In der Regel habe er ältere Patienten besucht, die "halt nicht mehr so gerne raus wollten". Das hat laut Siebert seine Vor- und Nachteile gehabt.

Insgesamt waren es früher mehr Hausbesuche, das bestätigt Hausarzt Josef Kleißl aus dem bayerischen Farchant. Auch Kleißl hat sich - wie Siebert - 1982 als Landarzt niedergelassen.

Weil ihn die meisten Patienten aber bereits als "Bub aus der Landwirtschaft" kannten, seien sie sehr gespannt auf ihn gewesen.

Sie hätten ihn aber auch schon einmal auf die Probe gestellt: "Ich glaube, ich wurde schon getestet, ob ich auch zur Unzeit komme."

Trotzdem, die Patienten haben die Ärzte gerne zu Hause empfangen. Siebert: "Meist haben sich die älteren Leute gefreut. Es war eine Art gesellschaftliches Ereignis für sie, wenn der Doktor kam."

Viele hätten ihm, wenn sie ihn auf der Straße getroffen hätten, schon einmal ihren Krankenschein in die Hand gedrückt. Und es habe durchaus die eine oder andere Einladung zum Kaffee oder zu einem Gläschen Schnaps gegeben.

"In der Weihnachtszeit musste man schon schauen, dass man all seine Geschenke mitnimmt", erzählt der Landarzt aus dem baden-württembergischen Giengen. Aber Siebert hatte nach der Praxisübernahme auch erst einmal die festen Besuchszeiten seines Vorgängers übernommen.

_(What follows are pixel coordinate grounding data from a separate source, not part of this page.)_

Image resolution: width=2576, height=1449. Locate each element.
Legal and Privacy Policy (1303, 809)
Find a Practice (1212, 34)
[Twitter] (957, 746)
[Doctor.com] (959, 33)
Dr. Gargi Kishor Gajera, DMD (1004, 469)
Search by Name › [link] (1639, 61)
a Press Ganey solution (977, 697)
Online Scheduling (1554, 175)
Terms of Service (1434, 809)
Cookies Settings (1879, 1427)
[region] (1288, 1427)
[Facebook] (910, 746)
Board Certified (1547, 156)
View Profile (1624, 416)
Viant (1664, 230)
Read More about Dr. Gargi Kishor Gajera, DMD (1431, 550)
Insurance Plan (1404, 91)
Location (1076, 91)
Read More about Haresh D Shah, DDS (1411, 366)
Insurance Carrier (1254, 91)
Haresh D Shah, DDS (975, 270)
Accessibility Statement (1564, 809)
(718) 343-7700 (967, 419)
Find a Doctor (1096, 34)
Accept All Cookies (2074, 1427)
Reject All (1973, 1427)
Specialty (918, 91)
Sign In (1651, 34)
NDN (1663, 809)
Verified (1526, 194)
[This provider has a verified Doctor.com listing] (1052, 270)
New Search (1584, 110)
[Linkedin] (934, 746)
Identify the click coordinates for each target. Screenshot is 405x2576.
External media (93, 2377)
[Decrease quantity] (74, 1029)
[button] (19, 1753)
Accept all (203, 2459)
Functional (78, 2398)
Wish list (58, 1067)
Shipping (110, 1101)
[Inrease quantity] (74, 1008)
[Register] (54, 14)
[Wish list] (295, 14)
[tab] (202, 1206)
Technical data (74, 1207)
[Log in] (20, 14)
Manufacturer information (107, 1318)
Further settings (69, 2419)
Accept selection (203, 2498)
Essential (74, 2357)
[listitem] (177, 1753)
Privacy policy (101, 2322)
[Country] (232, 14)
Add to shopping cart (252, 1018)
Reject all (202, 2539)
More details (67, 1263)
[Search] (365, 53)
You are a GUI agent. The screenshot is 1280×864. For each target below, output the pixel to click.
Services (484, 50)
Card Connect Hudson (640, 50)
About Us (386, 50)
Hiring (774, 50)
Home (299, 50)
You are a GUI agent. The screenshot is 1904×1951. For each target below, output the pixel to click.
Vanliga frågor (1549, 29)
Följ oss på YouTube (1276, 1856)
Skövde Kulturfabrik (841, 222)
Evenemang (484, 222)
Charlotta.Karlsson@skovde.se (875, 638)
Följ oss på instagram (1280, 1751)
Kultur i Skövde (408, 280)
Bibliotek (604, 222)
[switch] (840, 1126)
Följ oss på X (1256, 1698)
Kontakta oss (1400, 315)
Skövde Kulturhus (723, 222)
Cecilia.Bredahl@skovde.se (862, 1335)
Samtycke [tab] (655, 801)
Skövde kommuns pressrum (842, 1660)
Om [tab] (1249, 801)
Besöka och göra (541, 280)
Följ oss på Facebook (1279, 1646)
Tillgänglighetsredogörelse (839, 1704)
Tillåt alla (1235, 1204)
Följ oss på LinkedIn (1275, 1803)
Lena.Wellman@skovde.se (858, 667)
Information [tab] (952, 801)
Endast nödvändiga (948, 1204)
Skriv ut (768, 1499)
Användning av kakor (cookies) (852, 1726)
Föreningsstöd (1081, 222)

Dr. Jürgen Siebert, Hausarzt in Giengen und Josef Kleißl, Landarzt in Farchant (Bayern).

Dr. Jürgen Siebert, Hausarzt in Giengen und Josef Kleißl, Landarzt in Farchant (Bayern).

© , privat

"Man will am Anfang ja nicht gleich alles ändern." So hat er nachmittags zwischen zwei und vier meistens seine Patienten besucht.

Die meisten Hausbesuchs-Patienten hat Siebert dadurch alle zwei, drei Wochen gesehen. Der klare Nachteil dieser häufigen Besuche: Man habe hin und wieder schon einmal etwas übersehen, weil auch die Patienten selbst durch den regelmäßigen Hausbesuch nicht mehr so aufmerksam Veränderungen des Gesundheitszustands wahrgenommen hätten.

Und: "Es ist schon mal vorgekommen, dass ich vor verschlossener Türe stand - weil die Patienten doch etwas Besseres, etwa einen Geburtstagsbesuch, vorhatten", berichtet Siebert.

Und die Einsätze zur Unzeit? Die kennt auch Siebert, früher sei er viel öfter zu Notfällen gerufen worden.

"Es kam schon vor, dass Patienten erst mich und nicht die Polizei angerufen haben." Und da er ja auf dem Land praktiziert, seien auch schwere Unfälle dabei gewesen. Heute hat Siebert den Notfallkoffer zwar noch im Auto, wenn er ausrückt, aber er braucht ihn kaum noch.

Ihre Notfalltasche packen beide Ärzte übrigens fast noch so wie vor 30 Jahren. "Ein paar Medikamente mehr sind hinzugekommen, das Pulsoxymeter, das Chipkartenlesegerät und ein kleines EKG", sagt Kleißl.

Die Struktur der Hausbesuche hat sich aber verändert: Es sind laut Siebert weniger, aber dafür ganz gezielt angeforderte Hausbesuche. Versorgt würden auf Hausbesuch nur noch akute Fälle oder eben Patienten, die wirklich nicht mehr vor die Tür könnten, weil sie zum Beispiel bettlägrig sind. (reh)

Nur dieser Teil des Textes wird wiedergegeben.